悪魔と堕天使に関しては、大した情報を得られなかった。いや、悪魔に関してはフィアやシズナに聞けば、何か知っているかもしれない。堕天使のことも、続報を待つしかないか。
「ヴァリシュ殿」
会議が終わり、各国の王たちが退出した後。キャンディスが歩み寄ってきて、声をかけてきた。
……なんだか勇者一行の視線が突き刺さっている気がするが、知らないフリをしよう。
「キャンディス殿、どうされました?」
「昨日の、地獄の門のことですが……思い当たる場所がありました。調査に行きたいので、時間があるようならご一緒していただけませんか?」
「え、俺ですか?」
意外な誘いだった。ラスターならまだわかるが……いや、二人の様子を見ている限り、俺の方がマシってことだろうか。
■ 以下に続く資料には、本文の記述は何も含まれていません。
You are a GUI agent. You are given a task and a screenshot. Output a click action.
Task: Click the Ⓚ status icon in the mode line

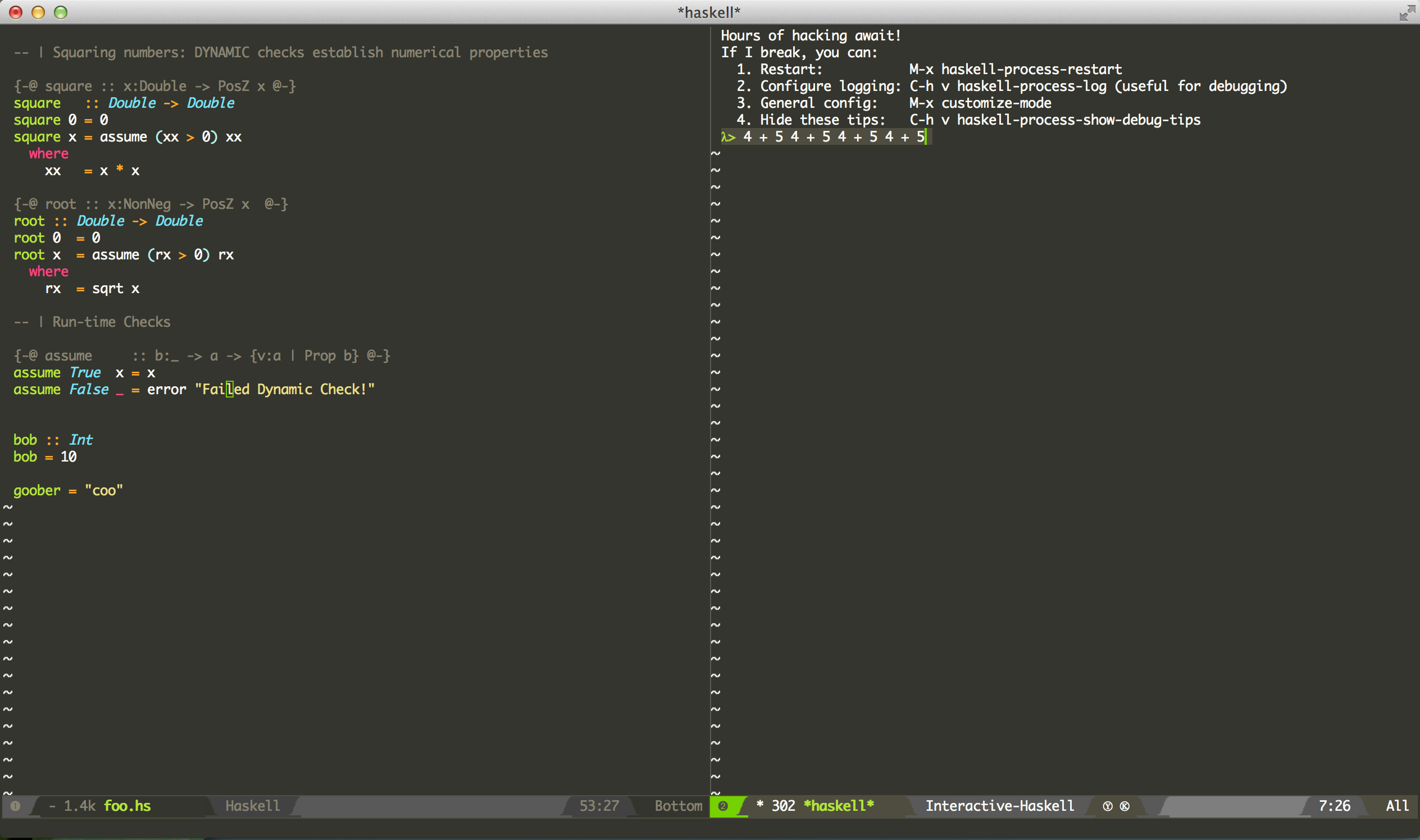pos(1125,806)
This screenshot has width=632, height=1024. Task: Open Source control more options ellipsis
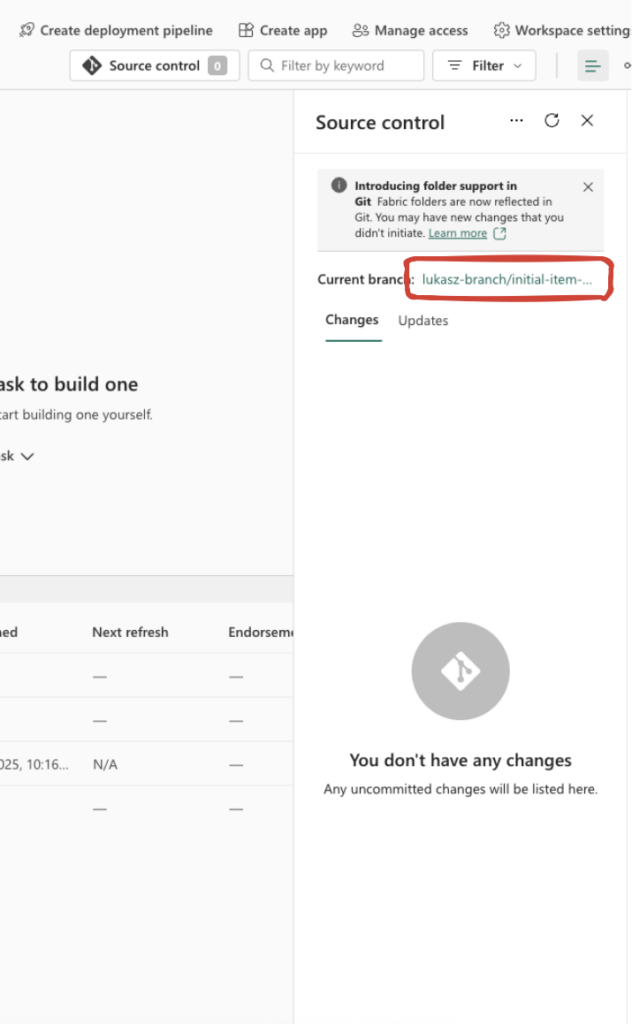(x=516, y=121)
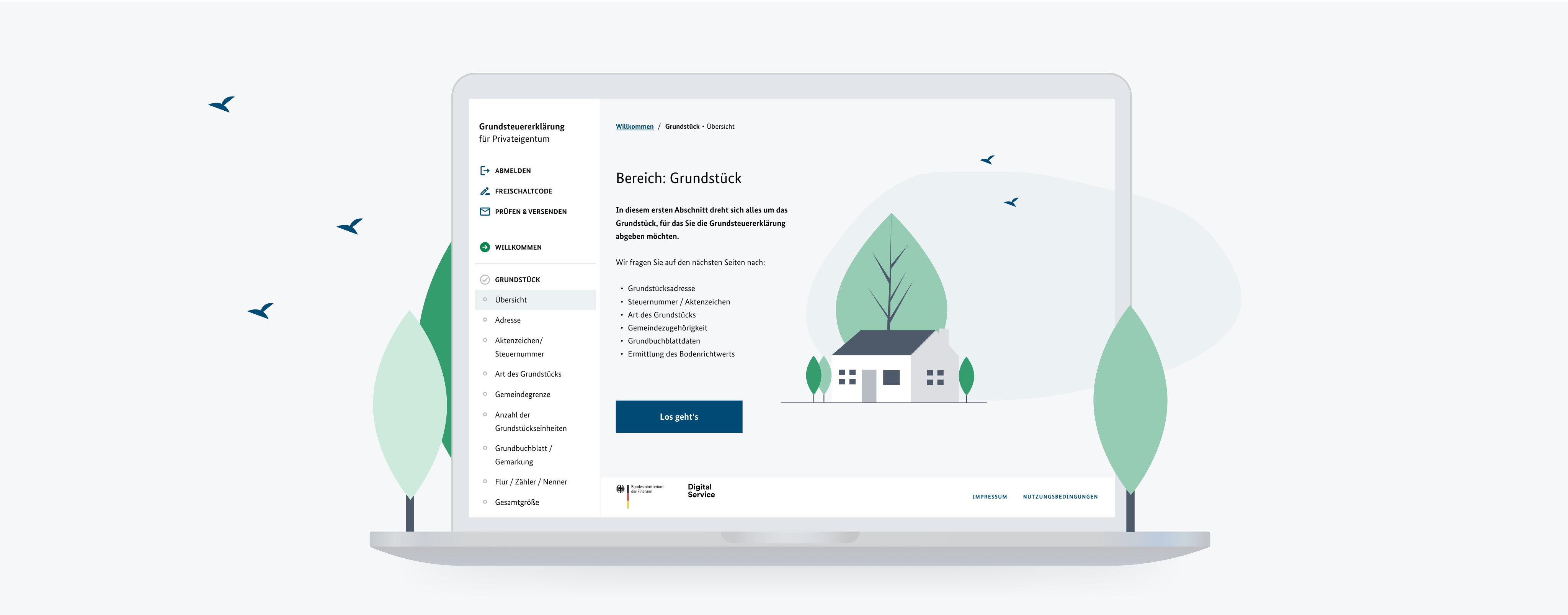Viewport: 1568px width, 615px height.
Task: Open the Nutzungsbedingungen footer link
Action: point(1060,496)
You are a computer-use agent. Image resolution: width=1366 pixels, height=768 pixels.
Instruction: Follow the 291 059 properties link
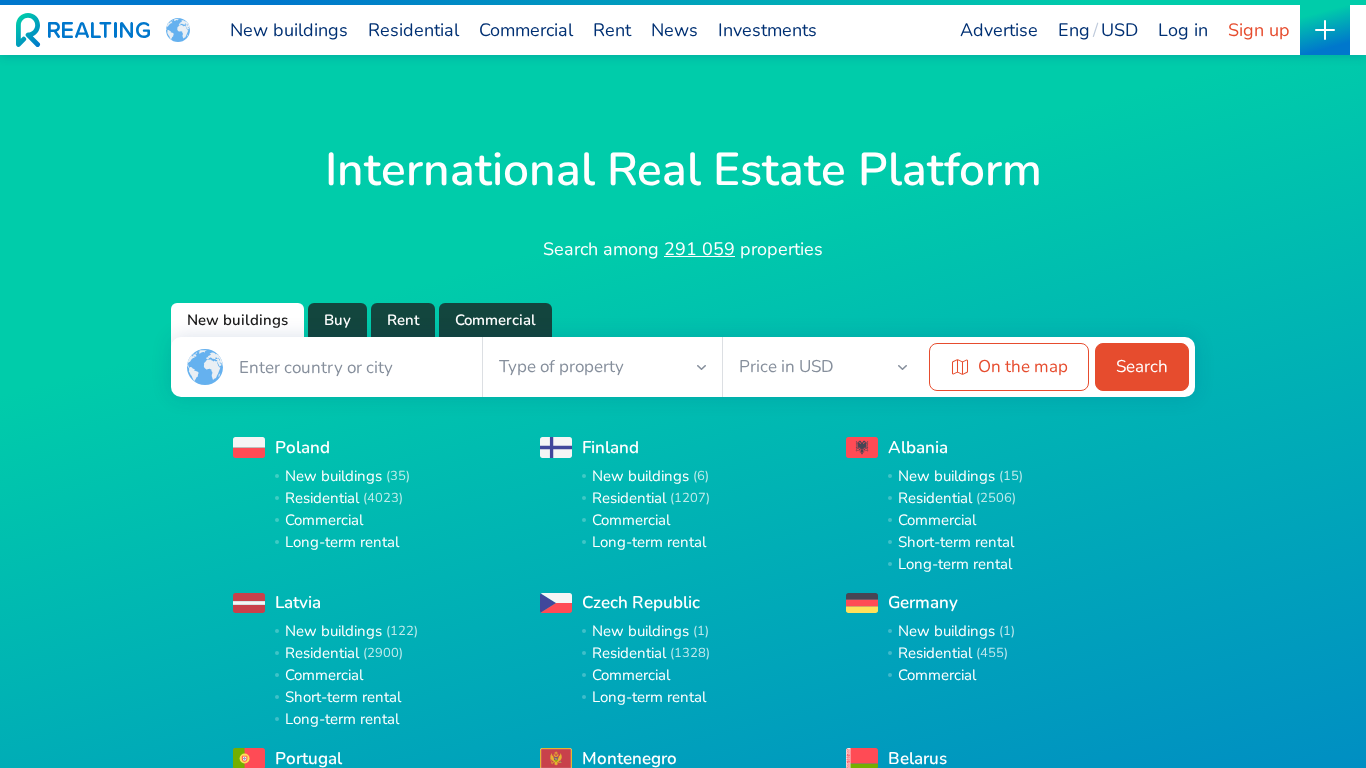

「わかりました。それでは昼食の後、十四時頃でいいですか?」
「ええ、問題ありません。では、時間になったら迎えに行きます。他に同行したい方が居るようであれば、ヴァリシュ殿の方から声をかけていただけますか?」
「わかりました」
そう言って、キャンディスも会場から出て行った。どうやって彼女を懐柔させたのかと纏わり付いてくるラスターたちを引き剥がし、昼食がてら今日の会議で決まったことを班長たちに伝える。
約束の時間は、あっという間にやってきた。